Elon Musk Spent $239 Million on His Pro-Trump Super PAC — and Maybe More
In an election cycle where billionaires flooded the race with hundreds of millions in cash to support their preferred candidates, apparently no one spent more than Elon Musk, who donated a grand total of $239 million to America PAC, a Super PAC he initially formed to support Donald Trump.
Musk had poured $119 million of his personal fortune into the organization through mid-October, chipping in $15 million of that total before President Joe Biden dropped out of the race, leaving Vice President Kamala Harris to assume the Democratic Party nomination. America PAC had spent nearly $10 million against Biden when he was running as the incumbent candidate. The group eventually burned through $87 million in support of Trump while laying out $57 million opposing Harris.

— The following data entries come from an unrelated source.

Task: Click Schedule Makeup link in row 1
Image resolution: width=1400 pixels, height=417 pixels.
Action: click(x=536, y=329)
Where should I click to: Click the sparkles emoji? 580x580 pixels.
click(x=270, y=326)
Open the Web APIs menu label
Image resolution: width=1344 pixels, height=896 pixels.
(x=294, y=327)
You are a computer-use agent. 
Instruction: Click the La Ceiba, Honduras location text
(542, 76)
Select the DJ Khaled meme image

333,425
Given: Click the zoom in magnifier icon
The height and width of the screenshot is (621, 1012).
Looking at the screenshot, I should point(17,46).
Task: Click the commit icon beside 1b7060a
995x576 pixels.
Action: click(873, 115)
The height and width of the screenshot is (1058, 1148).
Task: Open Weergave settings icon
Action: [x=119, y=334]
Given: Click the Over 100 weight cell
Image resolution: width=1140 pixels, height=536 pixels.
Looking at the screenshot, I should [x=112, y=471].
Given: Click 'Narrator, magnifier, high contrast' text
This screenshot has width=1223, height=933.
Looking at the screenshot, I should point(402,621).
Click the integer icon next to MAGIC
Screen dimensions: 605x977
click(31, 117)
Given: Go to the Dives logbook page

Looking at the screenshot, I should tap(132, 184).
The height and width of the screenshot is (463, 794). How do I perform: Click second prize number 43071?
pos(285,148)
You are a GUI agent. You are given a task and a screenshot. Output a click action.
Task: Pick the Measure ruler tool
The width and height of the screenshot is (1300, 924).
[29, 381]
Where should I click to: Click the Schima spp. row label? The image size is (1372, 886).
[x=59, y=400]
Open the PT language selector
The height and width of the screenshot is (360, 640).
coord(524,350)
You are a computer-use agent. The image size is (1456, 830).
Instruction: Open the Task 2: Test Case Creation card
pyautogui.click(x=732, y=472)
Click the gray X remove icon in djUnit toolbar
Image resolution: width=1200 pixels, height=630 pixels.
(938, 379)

Musk funneled another $120 million into America PAC from-mid October through late November, per new Federal Election Commission filings. The Super PAC also received $40 million through his two new Texas companies, Group America LLC and United States of America Inc. The latter was the entity that cut checks to registered swing state voters who participated in America PAC’s controversial drive for paid petition signatures. In the closing weeks of the election, the group awarded a daily $1 million prize to voters in critical battleground states who had signed their petition in support of the First and Second Amendments. Trump went on to win all seven of those states.
Other big spenders in 2024 included billionaire and Las Vegas casino mogul Miriam Adelson, who gave $106 million to her own pro-Trump Super PAC, Preserve America. Musk was also joined in funneling millions to Trump and down-ballot Republicans by a number of mega-wealthy associates active in the worlds of Silicon Valley tech, venture capital, and the cryptocurrency industry. Many of these donors are now poised to profit if Musk’s new commission, the Department of Government Efficiency (DOGE), succeeds in convincing Congress to gut federal agencies and slash the various financial and industry regulations they enforce.
Musk additionally gave $20.5 million to RBG PAC, a cynically branded Super PAC that invoked the name of deceased Supreme Court Justice Ruth Bader Ginsburg and ran ads defending Trump’s record on abortion rights — despite his SCOTUS appointments overturning Roe v. Wade, as he had promised they would. The spots ran in the last days of the election and falsely claimed that Trump held the same position on reproductive rights as Ginsburg, promising that he would not enact a federal abortion ban.
Musk plans to remain active in electoral politics. Days after the election, he announced on X (formerly Twitter) that his Super PAC would not cease operations. “Normally, PACs go somewhat dormant after a big election,” he wrote. “@America PAC is going to do the opposite and keep grinding, increasing Republican registrations in key districts around the country, in preparation for special elections and the midterms. And, of course, play a significant role in primaries.”
Presumably, the richest man on the planet would continue funding America PAC with his vast personal wealth, which rocketed some $90 billion higher following Trump’s election, bringing his net worth to a staggering $353 billion. (It’s now estimated at $344 billion, per Forbes.) As to the question of what non-Trump candidates he may back in the future, they’re likely to be of the culture-warrior variety: Musk’s turn to the GOP, as he’s explained in interviews, was prompted by a burgeoning fear of what he calls “the woke mind virus,” as well as his estrangement from his transgender daughter, who has sharply criticized him on social media.
Of course, if the bromance between Musk and Trump fizzles out — always a possibility with two men known for their big egos, love of the spotlight, volatile moods, and mercurial decisions — Musk may well sour on politics as a hobby. Either way, he’ll still own X, a platform he has turned into a megaphone for the kinds of misinformation and extremism that complement his worldview, and continue to steer the national conversation with it. Which goes to show that there’s more than one way to make your money talk.